Ein Abszess ist ein eitriger Entzündungsherd, der sich vom umliegenden Gewebe abgekapselt hat. Weil durch diese Kapsel kaum Arzneimittel eindringen können, ist ein chirurgischer Eingriff in vielen Fällen unvermeidlich.
Unter dem harmlos wirkenden Namen Abszess verbirgt sich eine Ansammlung von Eiter im Gewebe, die in der Regel durch Staphylococcus Bakterien ausgelöst wird.
Der Mensch hat selbst bei regelmäßiger Körperhygiene eine gewisse Anzahl von Bakterien auf der Haut, die außerhalb des Körpers auch keinen Schaden anrichten. Kommt es allerdings zu einer Verletzung der Haut, dringen die Bakterien ein und es kann ein Abszess entstehen.
Besonders häufig treten Abszesse an Talgdrüsen oder Haarballen auf, wenn diese nach außen hin verstopft sind und der Schmutz nicht abtransportiert werden kann.

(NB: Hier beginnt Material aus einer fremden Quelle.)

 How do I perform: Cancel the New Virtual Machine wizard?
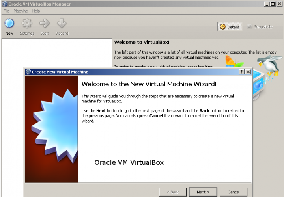click(x=234, y=192)
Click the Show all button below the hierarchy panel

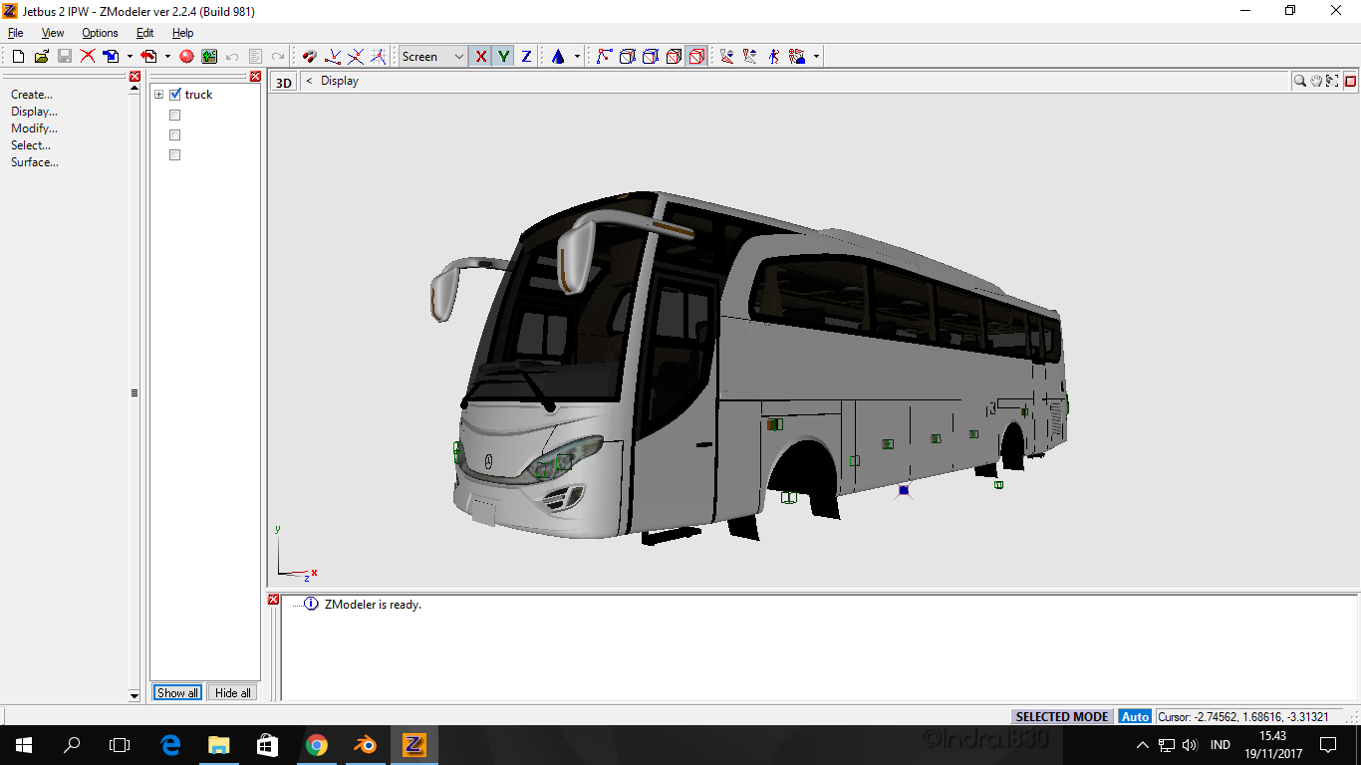[176, 692]
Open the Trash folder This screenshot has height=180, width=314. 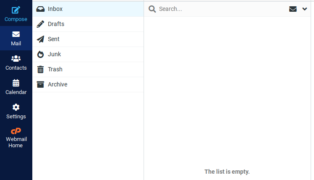55,69
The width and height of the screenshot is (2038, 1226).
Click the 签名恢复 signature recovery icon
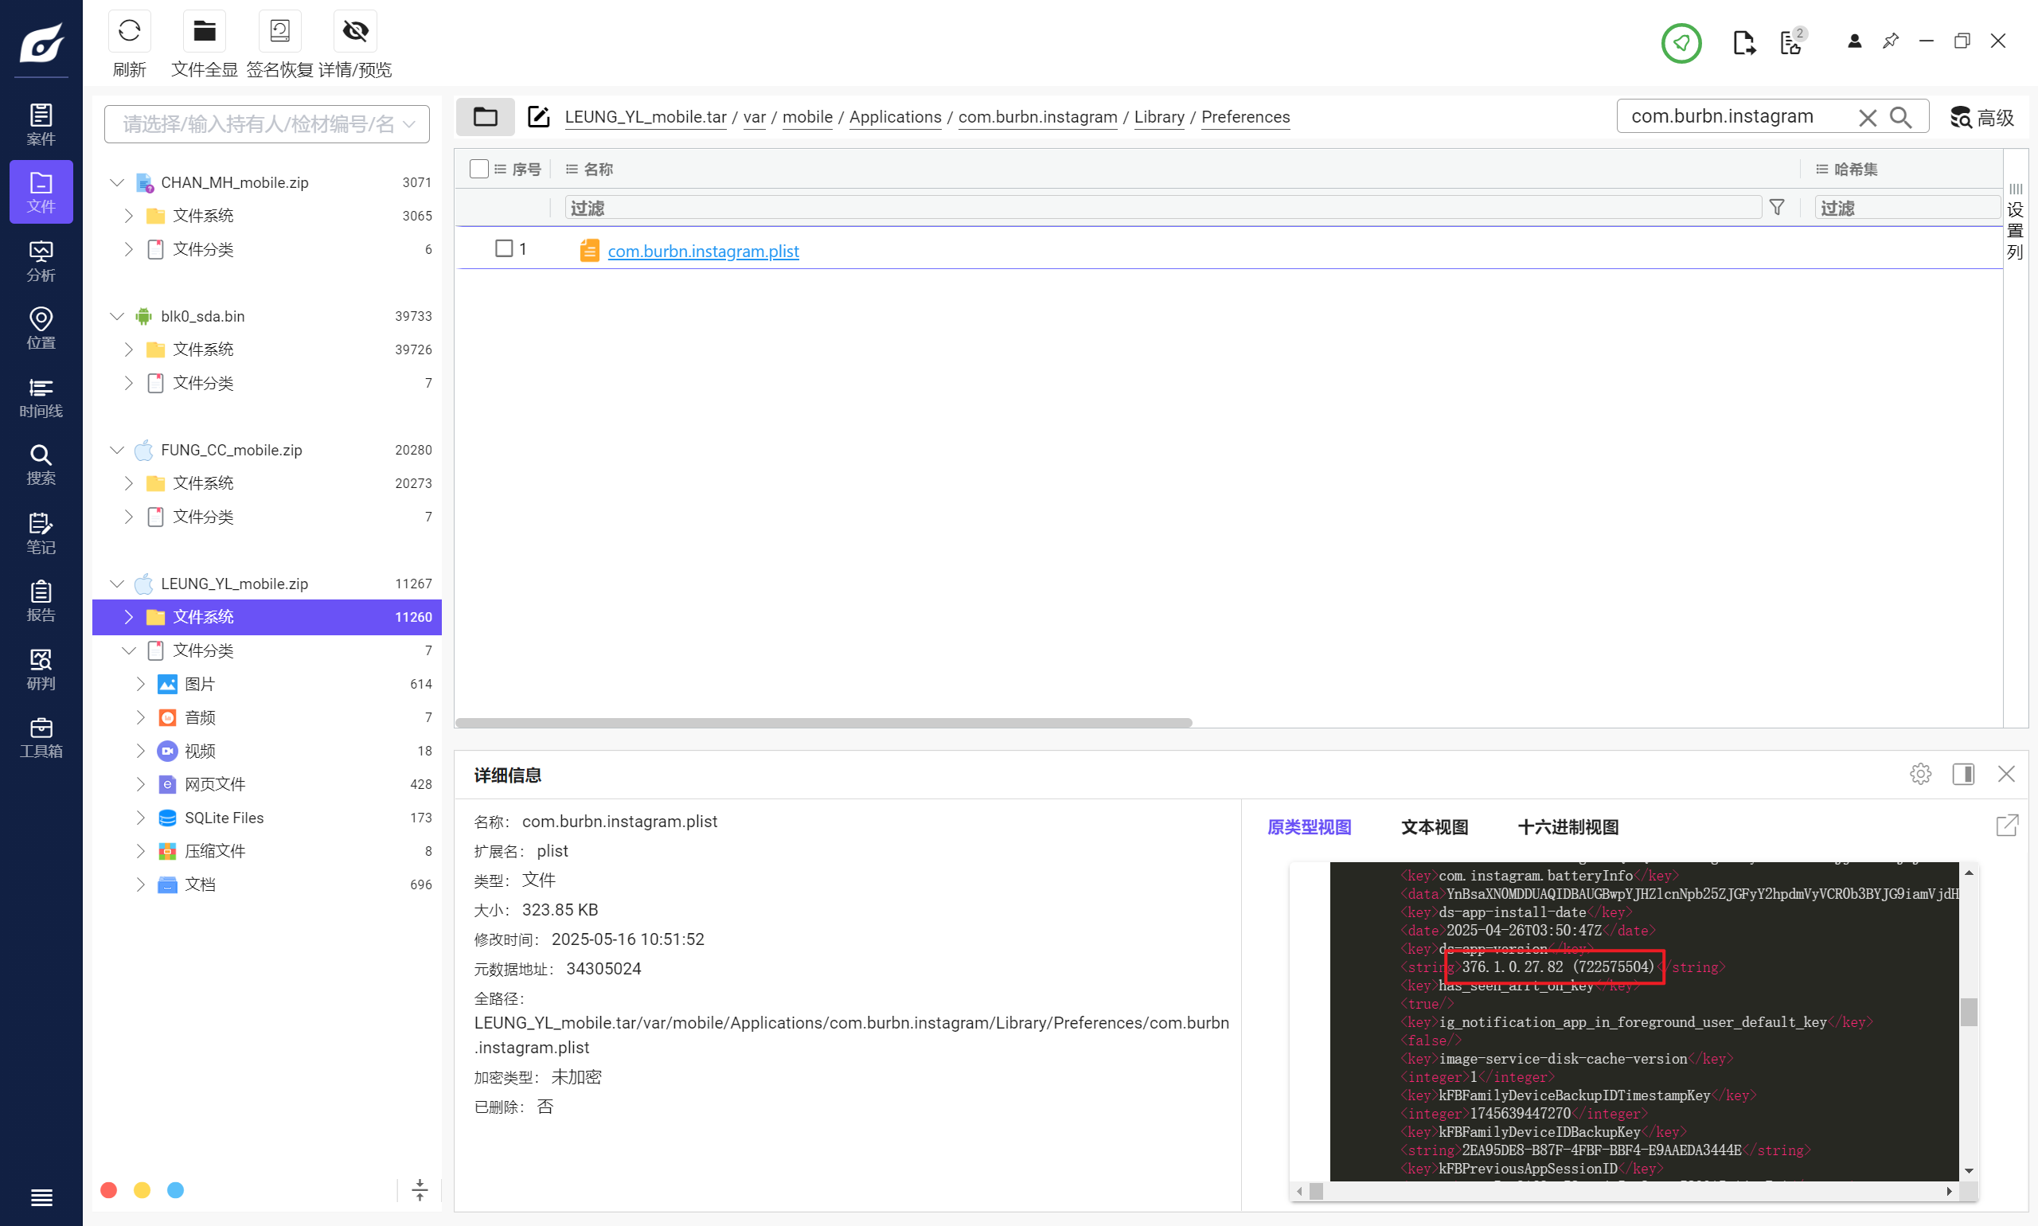pyautogui.click(x=279, y=31)
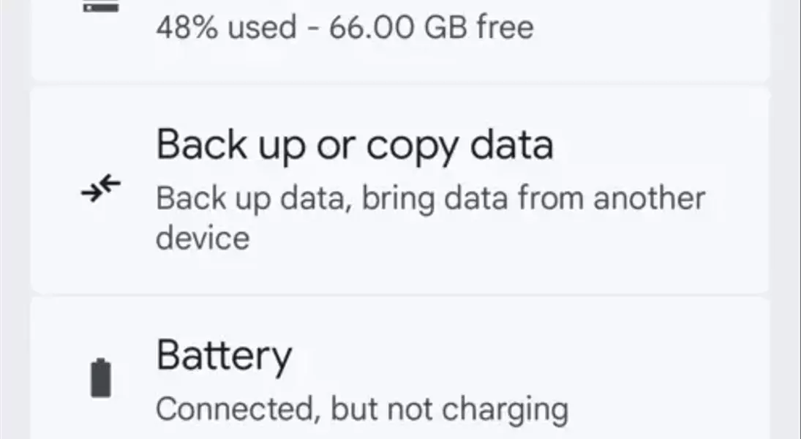
Task: Tap the storage icon at top
Action: 101,6
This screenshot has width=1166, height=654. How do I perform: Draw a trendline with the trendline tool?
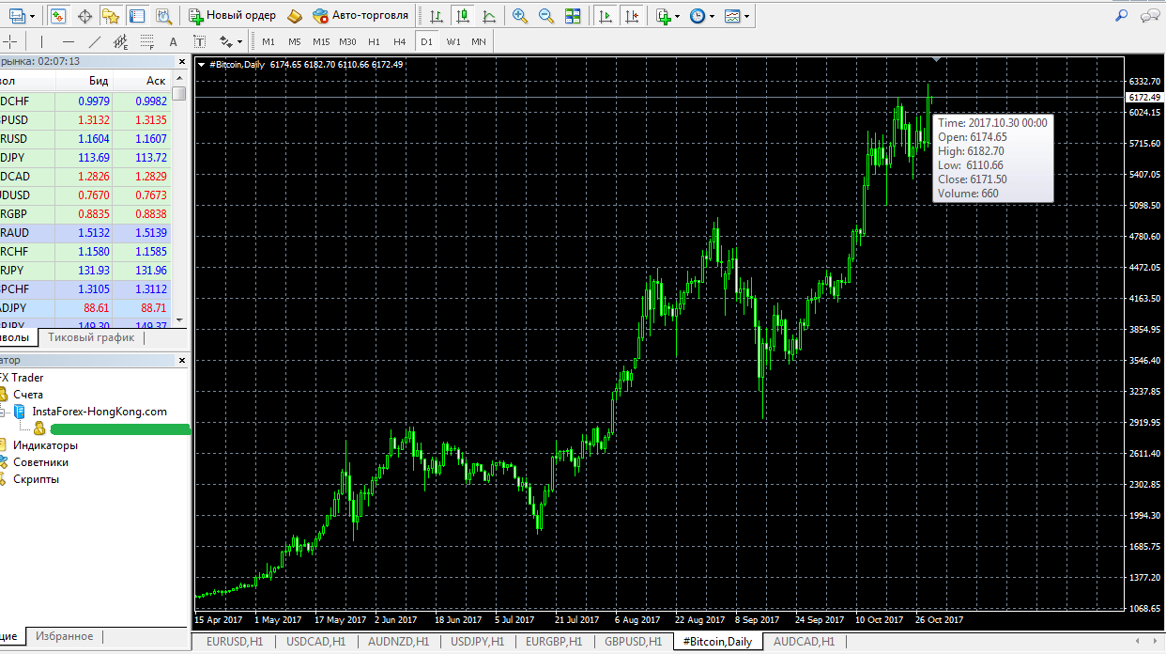[94, 41]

Unterschiedenen wird zwischen oberflächlichen Abszessen, die sich meist nach einer Verletzung oder einer Verstopfung der Poren sichtbar in der Haut bilden und Abszessen die in und auf den inneren Organen entstehen oder tiefer in der Haut sitzen und den Knochen mit befallen (z.B. Abszess am Steißbein).
Bei einem oberflächlichen Abszess verordnen Ärzte in der Regel zunächst eine Zugsalbe, um die Eiteransammlung noch näher an die Oberfläche zu ziehen. Nicht selten entleert sich der Abszess nach wenigen Tagen von selbst und die Wunde kann ausgespült und versorgt werden.
Bei tief sitzenden Abszessen gibt es die Möglichkeit einer Antibiotikagabe, allerdings hilft diese bei Abszessen im Knochenraum nur sehr selten. Wenn durch Medikamente keine Heilung des Abszesses möglich ist, bleibt als letzter Schritt nur noch ein chirurgischer Eingriff übrig.
Die operative Entfernung von Eiteransammlungen erfolgt in Vollnarkose, da ein oberflächliches anschneiden der Haut meist nicht ausreicht. Der Chirurg spaltet das komplette Gewebe und leitet den Eiter mittels einer Drainage aus der Wundhöhle. Abszesshöhlen werden nach der Leerung nicht vernäht, da das Gewebe von unten nach oben zuwachsen muss. Nach der Operation muss der Patient seine Wunde regelmäßig mit klarem Wasser ausspülen und in der ersten Woche einen Verband tragen. Je nach Größe der Wunde kann die vollständige Heilung bis zu sechs Wochen dauern.